La scomparsa di Peter Brook è l’occasione per ricordare da un lato il suo teatro rischioso, pacifista, anticoloniale e dall’altro osservare come questo sembra inscindibile da un luogo fisico, il Théâtre des Bouffes du Nord che, a partire dagli anni Settanta, è divenuto un punto di riferimento sulla mappa dell’avanguardia parigina. Les Bouffes du Nord è il laboratorio di numerose creazioni di Peter Brook che hanno fatto la storia del teatro del XX e XXI secolo. Tra queste Mahabharata (1985), poema sanscrito riscritto da Jean-Claude Carrière e rappresentato per tutta la notte dall’alba al tramonto; La Conferenza degli uccelli, dal poeta persiano Farid Al-Din Attar; Il Giardino dei ciliegi con Michel Piccoli e più recentemente Un flauto magico e Warum Warum, nel quale combina insieme testi dei suoi teorici preferiti: Antonin Artaud, Vsevolod Mejerchol’d e Gordon Craig.
Peter Brook ha furiosamente lottato per liberare il teatro dalle convenzioni del modello scenografico classico, opponendo alle scenografie la sua famosa teoria dello spazio vuoto. Ne Lo Spazio vuoto, il suo libro teorico più famoso, scrive: «Posso prendere qualsiasi spazio vuoto e chiamarlo un palcoscenico nudo. Un uomo attraversa questo spazio vuoto mentre qualcun altro lo osserva, e questo è tutto ciò che serve per impegnarsi in un atto teatrale».

RIDEFINIRE il teatro vuol dire scompigliarne la funzione. Brook ha colto le straordinarie possibilità che si aprono su entrambi i lati del palcoscenico nel momento in cui si concepisce il teatro come movimento fisico, come elemento alchemico, come pratica spirituale. Tutto questo parte da ciò che c’è di più classico: da Shakespeare, rivisitato nella sua prima messa in scena di Love’s Labor Lost e il suo bellissimo, bianco e sospeso nell’aria Sogno di una notte di mezza estate (1970) all’RSC. Brook ha reinventato varie tradizioni d’avanguardia, mettendo in scena King Lear come fosse un testo di Samuel Beckett. Nel 2000, rivisita Amleto con Adrien Lester, attore britannico di origine giamaicana. In termini di arredamento, non ha bisogno di altro che di un piccolo tappeto rosso e del magico spazio vuoto delle Bouffes du Nord.

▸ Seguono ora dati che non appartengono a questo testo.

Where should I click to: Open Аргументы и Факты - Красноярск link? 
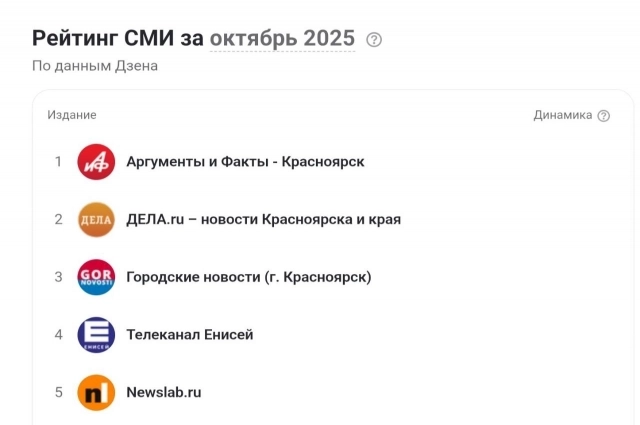[245, 162]
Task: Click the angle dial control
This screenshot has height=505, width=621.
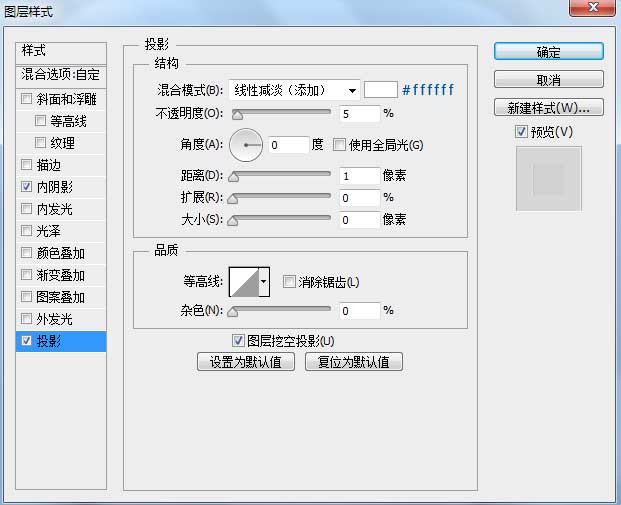Action: coord(246,145)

Ma come è nato Les Bouffes du Nord? È interessante menzionare la vicinanza di Peter Brook con due figure leggendarie: il mimo e teorico del movimento Jacques Lecoq, nella cui scuola parigina Peter Brook era spesso ospite, e il mistico russo e avventuriero di origine georgiana Georges Gourdjieff, a cui Brook ha dedica il documentario del 1979 Incontri con uomini straordinari. Nel 1971, insieme al produttore Michelin Rozin, Peter Brook fonda il suo Centro internazionale di ricerca teatrale parigino (CIRT), incentrato sulle tradizioni teatrali e pratiche spirituali non europee.

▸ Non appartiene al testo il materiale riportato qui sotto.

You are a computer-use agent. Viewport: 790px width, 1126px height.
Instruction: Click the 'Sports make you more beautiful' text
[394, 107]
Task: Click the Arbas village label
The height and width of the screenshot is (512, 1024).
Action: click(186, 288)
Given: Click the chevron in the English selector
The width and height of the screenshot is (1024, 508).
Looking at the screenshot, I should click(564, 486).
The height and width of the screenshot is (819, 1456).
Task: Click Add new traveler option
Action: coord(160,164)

PER TRE ANNI viaggia con la sua compagnia nel Medio Oriente, nell’Africa del nord e in America Latina. Si esibiscono tra le antiche rovine del palazzo di Persopolis in Iran, nel deserto del Sahara e nelle piazze dei villaggi in Mali e Nigeria. Questi sono i luoghi in cui Brook porta il teatro. Altri sono gli alloggi degli immigrati nelle banlieues parigine, le strade del Bronx, le fabbriche e gli ospedali psichiatrici, i garage abbandonati e i cinema in rovina.
L’apertura nel 1974 del Théâtre des Bouffes du Nord è il risultato di questa lunga ricerca e pratica artistica. Ma è anche in parte pura casualità. Il luogo è un teatro di music-hall abbandonato, parzialmente in rovina, situato a pochi minuti dal centro di Parigi ma in un quartiere molto eterogeneo come La Chapelle, non lontano dalla Gare du Nord. Per aprirlo, Brook può contare sul sostegno dall’allora direttore del Festival d’Automne Michel Guy. Una delle decisioni cruciali di Brook è quella di preservare il fascino del vecchio teatro, con la sua pesante struttura in ghisa e le pareti rosso pompeiano.

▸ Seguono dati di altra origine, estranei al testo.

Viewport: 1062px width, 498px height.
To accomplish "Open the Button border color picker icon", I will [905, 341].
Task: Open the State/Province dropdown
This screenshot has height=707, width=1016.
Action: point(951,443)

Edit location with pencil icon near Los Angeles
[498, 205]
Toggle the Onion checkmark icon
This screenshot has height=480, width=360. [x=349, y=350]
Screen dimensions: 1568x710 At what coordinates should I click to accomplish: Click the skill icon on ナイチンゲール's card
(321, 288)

NON SI TRATTA di creare un’altra piramide ultramoderna nel cuore di un quartiere popolare, ma al contrario di connettere un luogo e la sua storia alla spiritualità del quartiere in cui è nato. Dopo soli tre mesi di lavoro, questo spazio camaleontico sembrava da un lato l’ingresso di una moschea e dall’altro un coro elisabettiano. Con Les Bouffes du Nord, il teatro diventa il proprio arredo scenico.